Argentine : Javier  Melei investi président

Kinshasa, 10 décembre 2023 (ACP).- Javier Milei  a été officiellement investi douzième président de l’Argentine, le dimanche 10 décembre, pour les quatre prochaines années, a appris dimanche l’ACP de source diplomatique argentine.

« En présence de plusieurs dirigeants, responsables conservateurs ou nationalistes, de l’Ukrainien Volodymyr Zelensky, l’ultralibéral Javier Milei est investi dimanche président de l’Argentine », a indiqué  la source.

Après avoir prêté serment au Parlement, Milei  a prononcé son premier discours de président. Symboliquement, pas devant les parlementaires mais depuis les marches du Parlement, où il a appelé sur son compte X les Argentins à venir en masse: « Apporte ton drapeau, Argentine ! », accompagné de son slogan fétiche « Vive la Liberté, bordel ! »

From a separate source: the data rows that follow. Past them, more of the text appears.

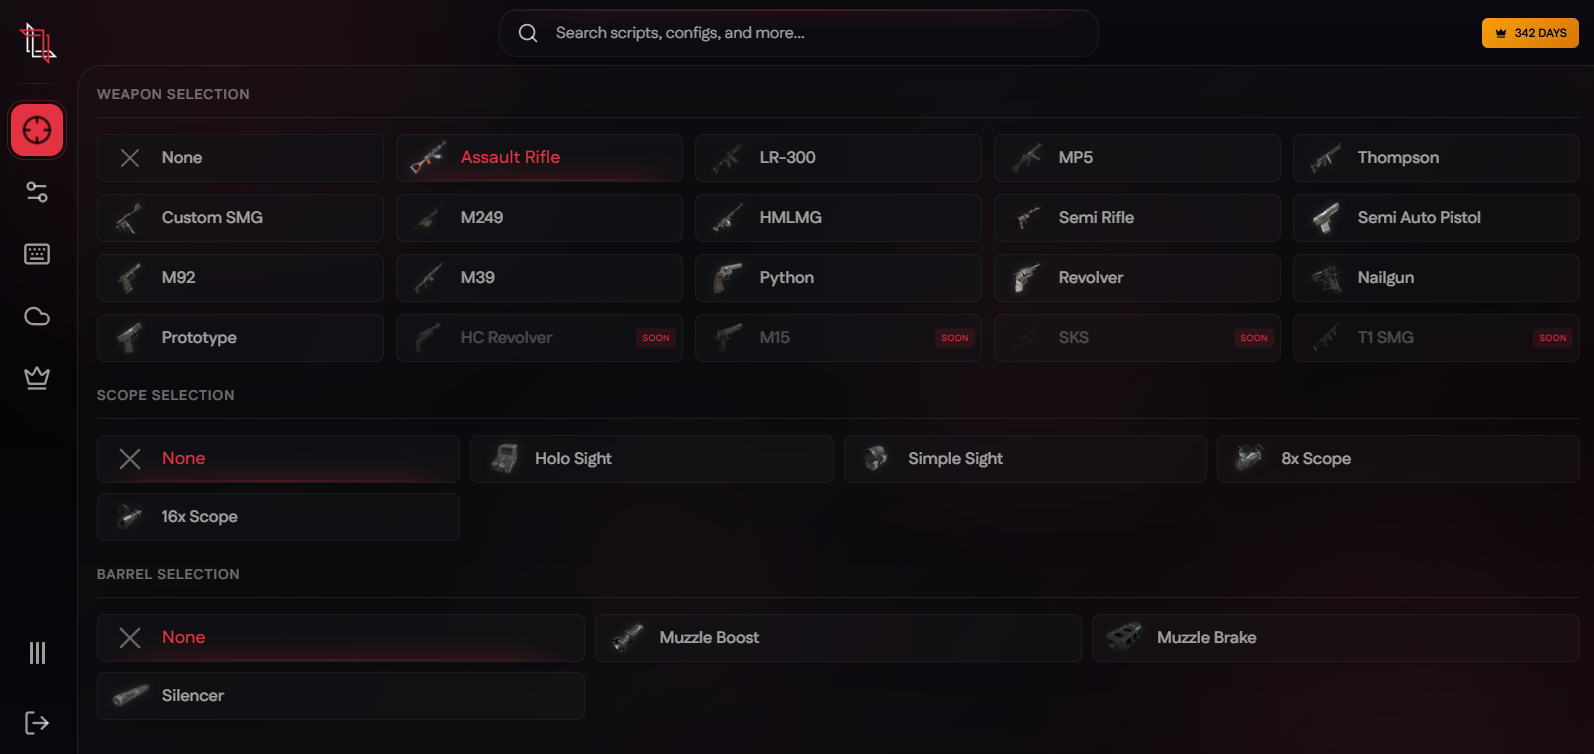Click the logout icon in sidebar

(37, 723)
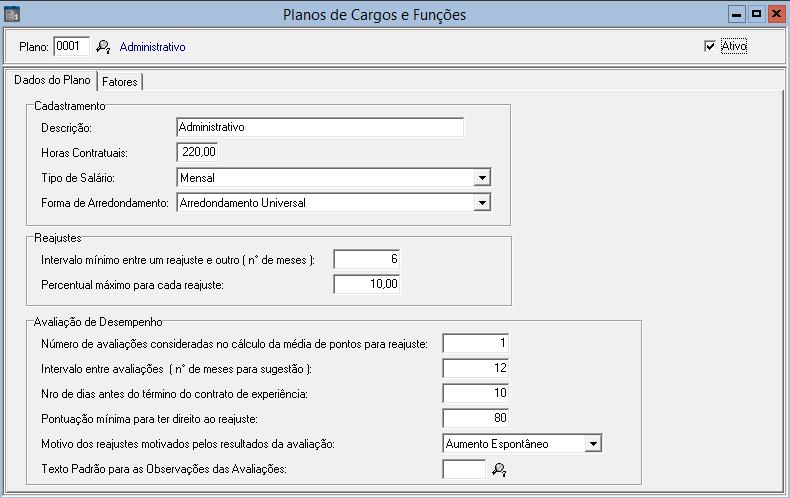The height and width of the screenshot is (498, 790).
Task: Open the Motivo dos reajustes dropdown
Action: click(x=592, y=444)
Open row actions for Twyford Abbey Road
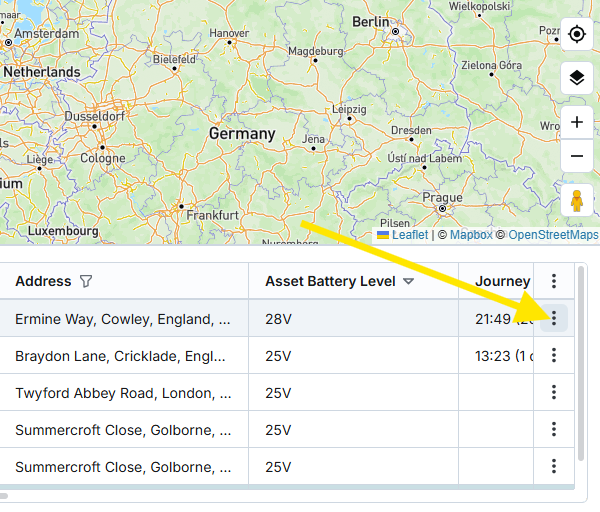Screen dimensions: 600x512 (x=554, y=392)
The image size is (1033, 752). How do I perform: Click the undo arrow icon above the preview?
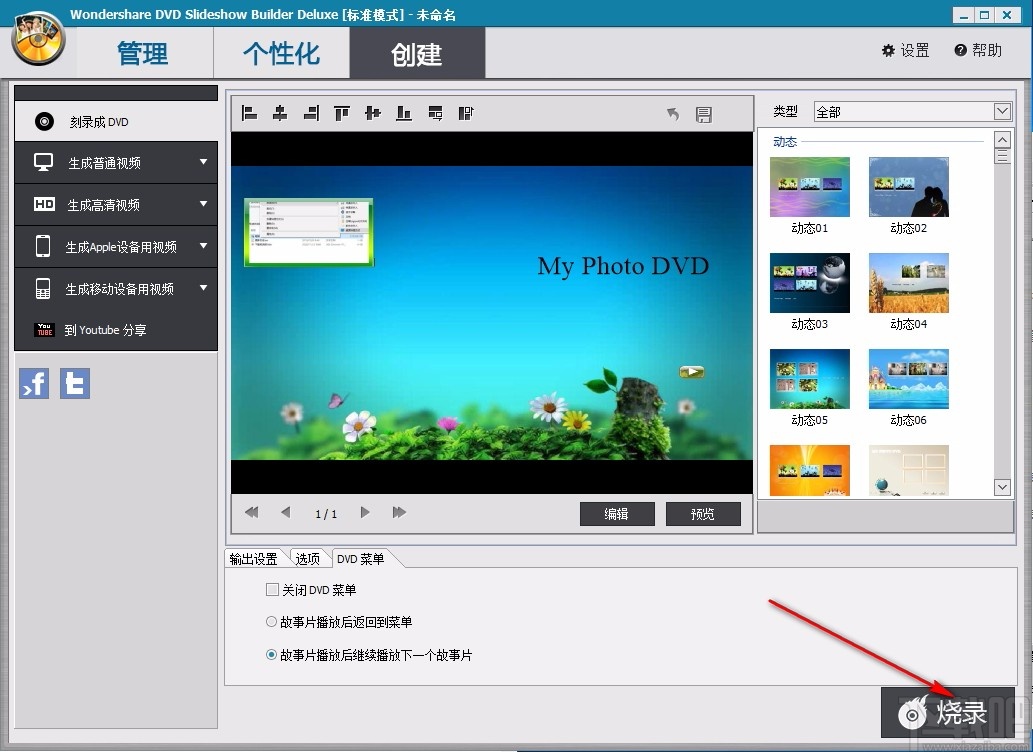click(672, 114)
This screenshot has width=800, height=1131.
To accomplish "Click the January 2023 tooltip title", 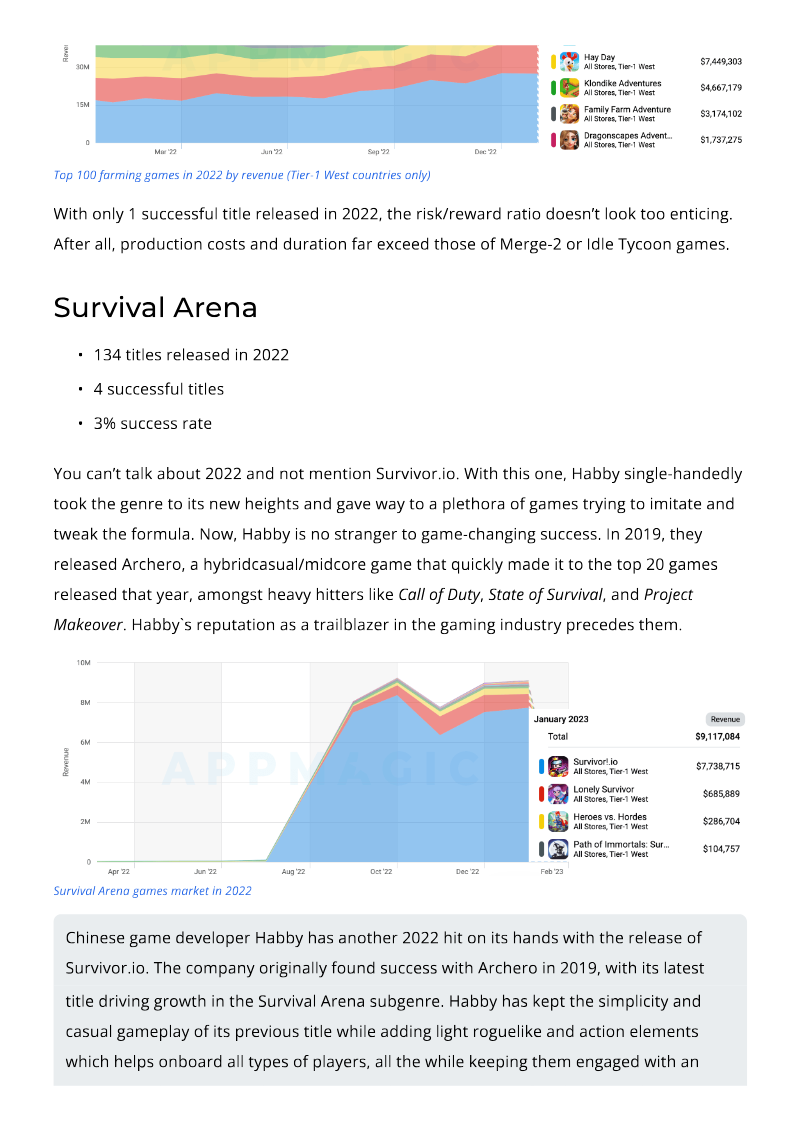I will pos(561,719).
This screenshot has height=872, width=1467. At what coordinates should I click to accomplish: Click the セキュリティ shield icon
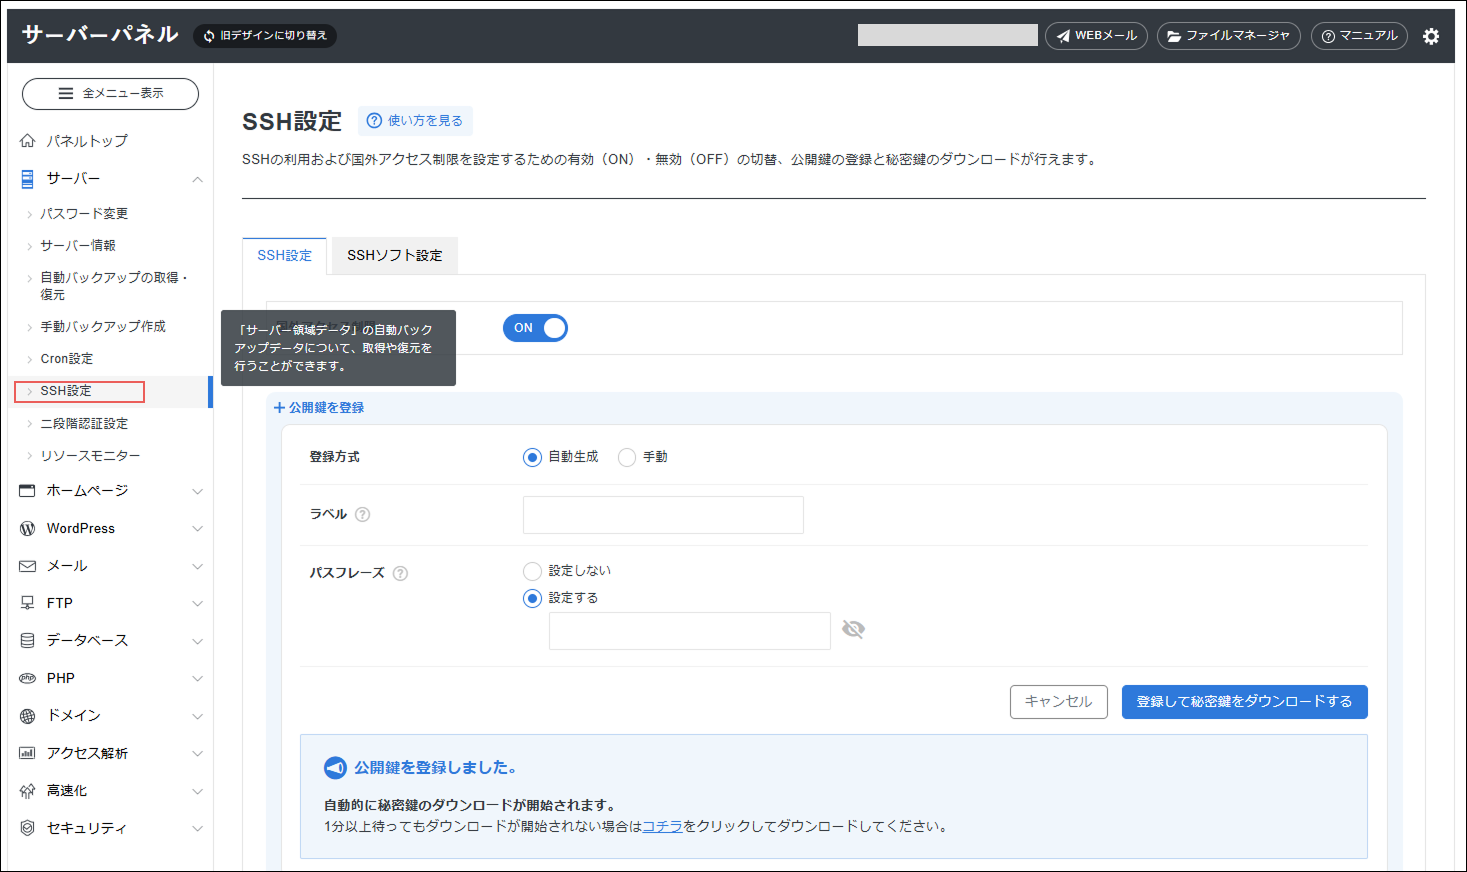(28, 828)
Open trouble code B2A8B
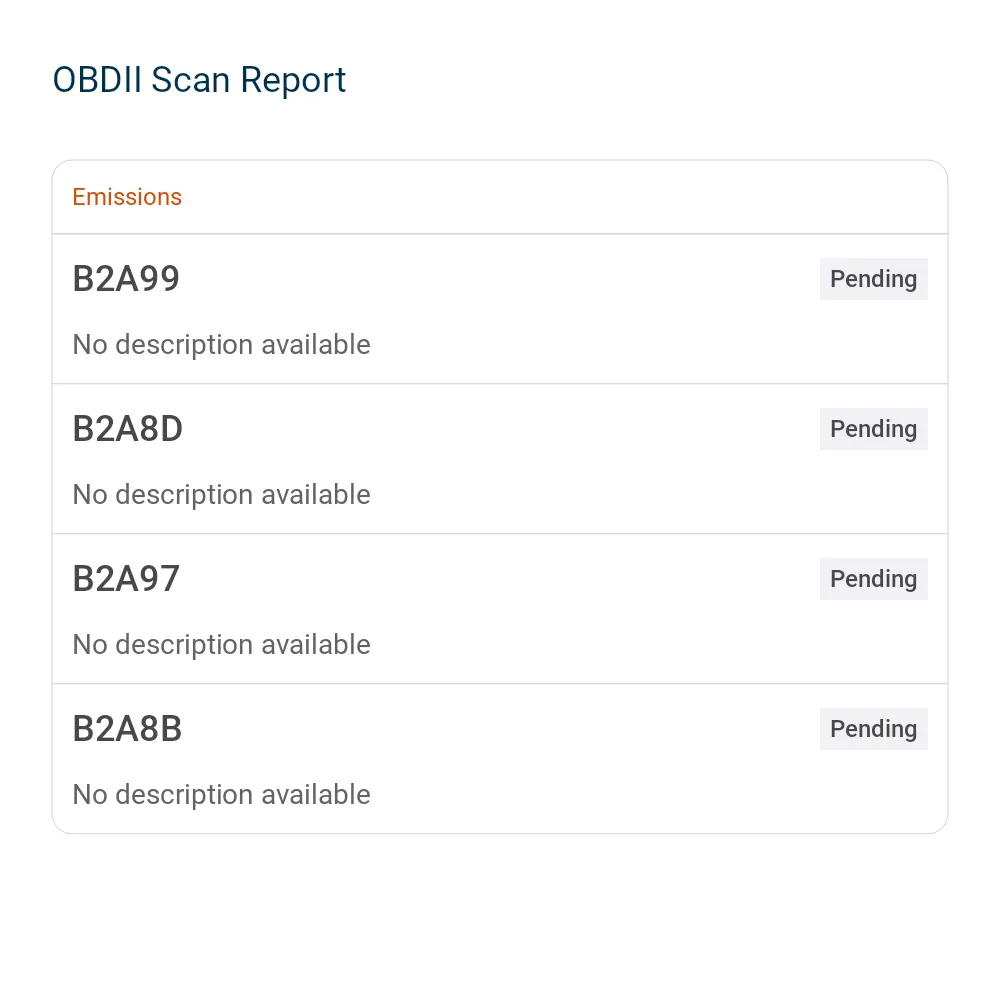Image resolution: width=1000 pixels, height=1000 pixels. (x=128, y=728)
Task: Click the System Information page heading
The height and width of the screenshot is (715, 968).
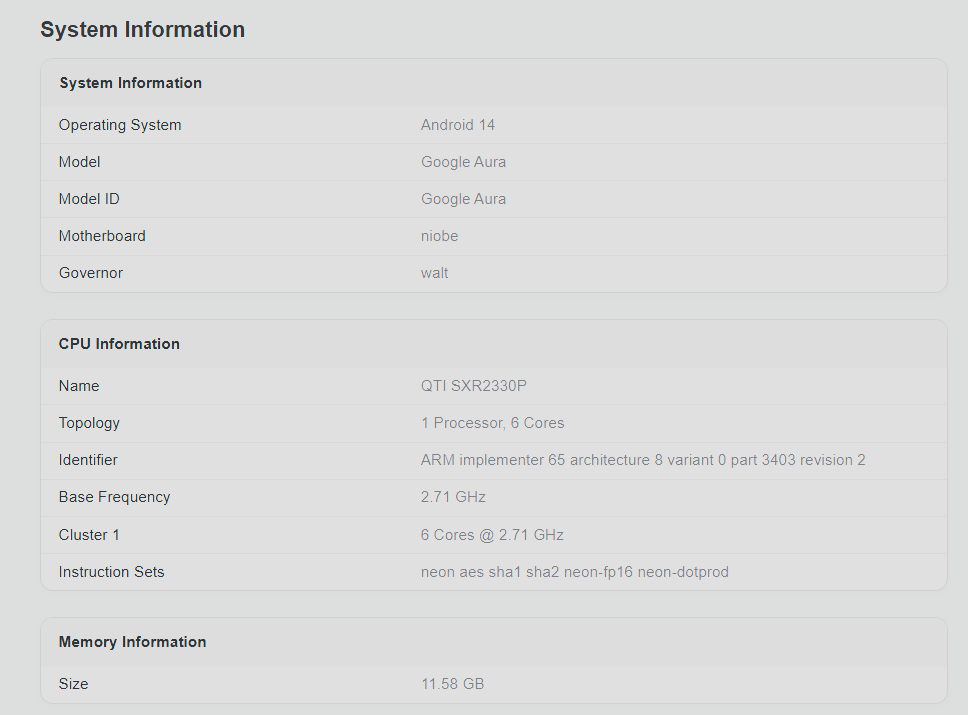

Il  a ensuite parcouru, en décapotable, voire en partie à pied, les deux kilomètres qui le séparent de Casa Rosada, la présidence, où il recevra les dignitaires étrangers, puis la prestation de serment de son gouvernement. Une équipe à ce stade restreinte à neuf ministres, conformément à sa promesse d’austérité de l’Etat.

Le président  investi prend les rênes d’un pays surendetté et en proie à une inflation record à 142%, qu’il a promis d’éliminer grâce à une thérapie de choc ultralibérale. Mais, sans majorité au Congrès, il devra composer avec l’opposition.

Malgré sa victoire sans appel à l’élection présidentielle, Javier Milei n’aura pas de majorité au Congrès, et va donc devoir composer avec l’opposition pour avancer sur ses ambitieuses réformes.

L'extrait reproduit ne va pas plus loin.